-- Exercise instructions --
What you produce should match the records exactly, line for line.
──────── Available records ────────
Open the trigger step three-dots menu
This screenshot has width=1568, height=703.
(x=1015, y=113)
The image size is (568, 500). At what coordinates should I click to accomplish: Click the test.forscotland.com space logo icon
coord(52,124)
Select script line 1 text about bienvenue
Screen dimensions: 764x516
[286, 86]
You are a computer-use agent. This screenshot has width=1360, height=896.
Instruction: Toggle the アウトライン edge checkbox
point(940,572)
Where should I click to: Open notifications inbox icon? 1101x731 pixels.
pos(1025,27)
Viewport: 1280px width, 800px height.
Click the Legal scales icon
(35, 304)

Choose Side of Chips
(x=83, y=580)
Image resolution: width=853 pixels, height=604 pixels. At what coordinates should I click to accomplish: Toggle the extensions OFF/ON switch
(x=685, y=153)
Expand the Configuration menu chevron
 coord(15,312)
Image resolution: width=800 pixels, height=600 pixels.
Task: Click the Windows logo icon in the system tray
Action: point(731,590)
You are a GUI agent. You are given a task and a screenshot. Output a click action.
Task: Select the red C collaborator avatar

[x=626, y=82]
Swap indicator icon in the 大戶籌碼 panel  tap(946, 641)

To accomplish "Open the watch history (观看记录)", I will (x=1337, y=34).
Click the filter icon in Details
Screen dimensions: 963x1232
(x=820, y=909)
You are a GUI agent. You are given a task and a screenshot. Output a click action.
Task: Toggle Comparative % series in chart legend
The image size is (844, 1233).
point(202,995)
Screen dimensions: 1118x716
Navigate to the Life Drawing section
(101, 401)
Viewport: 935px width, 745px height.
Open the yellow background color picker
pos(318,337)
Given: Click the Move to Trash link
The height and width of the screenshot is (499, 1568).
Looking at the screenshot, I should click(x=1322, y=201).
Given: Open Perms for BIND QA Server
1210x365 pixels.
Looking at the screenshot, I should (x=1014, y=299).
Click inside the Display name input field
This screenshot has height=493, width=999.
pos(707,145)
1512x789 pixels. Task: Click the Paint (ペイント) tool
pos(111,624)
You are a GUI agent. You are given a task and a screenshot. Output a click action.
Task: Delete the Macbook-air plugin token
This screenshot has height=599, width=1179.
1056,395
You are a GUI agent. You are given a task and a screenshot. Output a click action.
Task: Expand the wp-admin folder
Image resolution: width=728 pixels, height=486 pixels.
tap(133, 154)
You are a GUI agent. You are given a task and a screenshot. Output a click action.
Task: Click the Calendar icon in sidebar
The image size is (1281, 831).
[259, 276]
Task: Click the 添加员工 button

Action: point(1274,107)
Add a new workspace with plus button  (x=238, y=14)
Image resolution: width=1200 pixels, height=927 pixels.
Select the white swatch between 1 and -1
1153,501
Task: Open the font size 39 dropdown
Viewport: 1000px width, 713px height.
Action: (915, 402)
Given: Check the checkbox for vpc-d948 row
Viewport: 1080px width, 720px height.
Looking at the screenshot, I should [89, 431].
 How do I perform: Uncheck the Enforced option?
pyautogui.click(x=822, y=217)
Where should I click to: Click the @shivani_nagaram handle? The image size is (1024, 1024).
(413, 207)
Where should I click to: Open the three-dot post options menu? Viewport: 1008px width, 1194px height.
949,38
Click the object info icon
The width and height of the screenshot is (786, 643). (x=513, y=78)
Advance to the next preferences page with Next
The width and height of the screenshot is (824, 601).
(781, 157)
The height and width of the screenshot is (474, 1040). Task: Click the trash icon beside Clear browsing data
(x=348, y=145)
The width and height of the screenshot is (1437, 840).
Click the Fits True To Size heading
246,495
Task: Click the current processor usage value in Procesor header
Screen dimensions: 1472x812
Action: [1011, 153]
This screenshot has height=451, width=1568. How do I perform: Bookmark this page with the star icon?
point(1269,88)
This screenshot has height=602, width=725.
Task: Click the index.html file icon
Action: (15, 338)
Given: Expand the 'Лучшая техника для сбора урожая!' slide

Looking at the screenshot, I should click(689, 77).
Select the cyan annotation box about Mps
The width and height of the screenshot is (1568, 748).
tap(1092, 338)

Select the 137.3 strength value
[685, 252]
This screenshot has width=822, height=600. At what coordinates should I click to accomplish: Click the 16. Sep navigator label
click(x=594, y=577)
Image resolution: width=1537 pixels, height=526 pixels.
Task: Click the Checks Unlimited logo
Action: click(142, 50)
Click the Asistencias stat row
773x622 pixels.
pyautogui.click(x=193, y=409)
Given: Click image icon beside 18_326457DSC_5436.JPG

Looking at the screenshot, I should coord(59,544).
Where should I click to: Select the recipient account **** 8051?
────────
-- Task result --
Open the trigger step three-dots menu
This screenshot has width=1568, height=703.
(x=1015, y=113)
The image size is (568, 500). At what coordinates should I click to accomplish: Click the test.forscotland.com space logo icon
coord(52,124)
Select script line 1 text about bienvenue
Screen dimensions: 764x516
[286, 86]
You are a computer-use agent. This screenshot has width=1360, height=896.
Instruction: Toggle the アウトライン edge checkbox
point(940,572)
Where should I click to: Open notifications inbox icon? 1101x731 pixels.
pos(1025,27)
Viewport: 1280px width, 800px height.
Click the Legal scales icon
(35, 304)

Choose Side of Chips
(x=83, y=580)
Image resolution: width=853 pixels, height=604 pixels. At what coordinates should I click to accomplish: Toggle the extensions OFF/ON switch
(x=685, y=153)
Expand the Configuration menu chevron
 coord(15,312)
Image resolution: width=800 pixels, height=600 pixels.
Task: Click the Windows logo icon in the system tray
Action: point(731,590)
You are a GUI agent. You are given a task and a screenshot. Output a click action.
Task: Select the red C collaborator avatar

[x=626, y=82]
Swap indicator icon in the 大戶籌碼 panel  tap(946, 641)

To accomplish "Open the watch history (观看记录)", I will (x=1337, y=34).
Click the filter icon in Details
Screen dimensions: 963x1232
(x=820, y=909)
You are a GUI agent. You are given a task and a screenshot. Output a click action.
Task: Toggle Comparative % series in chart legend
The image size is (844, 1233).
point(202,995)
Screen dimensions: 1118x716
Navigate to the Life Drawing section
(101, 401)
Viewport: 935px width, 745px height.
Open the yellow background color picker
pos(318,337)
Given: Click the Move to Trash link
The height and width of the screenshot is (499, 1568).
Looking at the screenshot, I should click(x=1322, y=201).
Given: Open Perms for BIND QA Server
1210x365 pixels.
Looking at the screenshot, I should (x=1014, y=299).
Click inside the Display name input field
This screenshot has height=493, width=999.
pos(707,145)
1512x789 pixels. Task: Click the Paint (ペイント) tool
pos(111,624)
You are a GUI agent. You are given a task and a screenshot. Output a click action.
Task: Delete the Macbook-air plugin token
This screenshot has height=599, width=1179.
1056,395
You are a GUI agent. You are given a task and a screenshot. Output a click action.
Task: Expand the wp-admin folder
Image resolution: width=728 pixels, height=486 pixels.
tap(133, 154)
You are a GUI agent. You are given a task and a screenshot. Output a click action.
Task: Click the Calendar icon in sidebar
The image size is (1281, 831).
[259, 276]
Task: Click the 添加员工 button

Action: point(1274,107)
Add a new workspace with plus button  (x=238, y=14)
Image resolution: width=1200 pixels, height=927 pixels.
Select the white swatch between 1 and -1
1153,501
Task: Open the font size 39 dropdown
Viewport: 1000px width, 713px height.
Action: (915, 402)
Given: Check the checkbox for vpc-d948 row
Viewport: 1080px width, 720px height.
Looking at the screenshot, I should [89, 431].
 How do I perform: Uncheck the Enforced option?
pyautogui.click(x=822, y=217)
Where should I click to: Click the @shivani_nagaram handle? The image size is (1024, 1024).
(413, 207)
Where should I click to: Open the three-dot post options menu? Viewport: 1008px width, 1194px height.
949,38
Click the object info icon
The width and height of the screenshot is (786, 643). (x=513, y=78)
Advance to the next preferences page with Next
The width and height of the screenshot is (824, 601).
(781, 157)
The height and width of the screenshot is (474, 1040). Task: Click the trash icon beside Clear browsing data
(x=348, y=145)
The width and height of the screenshot is (1437, 840).
Click the Fits True To Size heading
246,495
Task: Click the current processor usage value in Procesor header
Screen dimensions: 1472x812
Action: [1011, 153]
This screenshot has height=451, width=1568. How do I perform: Bookmark this page with the star icon?
point(1269,88)
This screenshot has height=602, width=725.
Task: Click the index.html file icon
Action: (15, 338)
Given: Expand the 'Лучшая техника для сбора урожая!' slide

Looking at the screenshot, I should click(689, 77).
Select the cyan annotation box about Mps
The width and height of the screenshot is (1568, 748).
tap(1092, 338)

Select the 137.3 strength value
[685, 252]
This screenshot has width=822, height=600. At what coordinates should I click to accomplish: Click the 16. Sep navigator label
click(x=594, y=577)
Image resolution: width=1537 pixels, height=526 pixels.
Task: Click the Checks Unlimited logo
Action: click(142, 50)
Click the Asistencias stat row
773x622 pixels.
pyautogui.click(x=193, y=409)
Given: Click image icon beside 18_326457DSC_5436.JPG

Looking at the screenshot, I should coord(59,544).
Where should I click to: Select the recipient account **** 8051?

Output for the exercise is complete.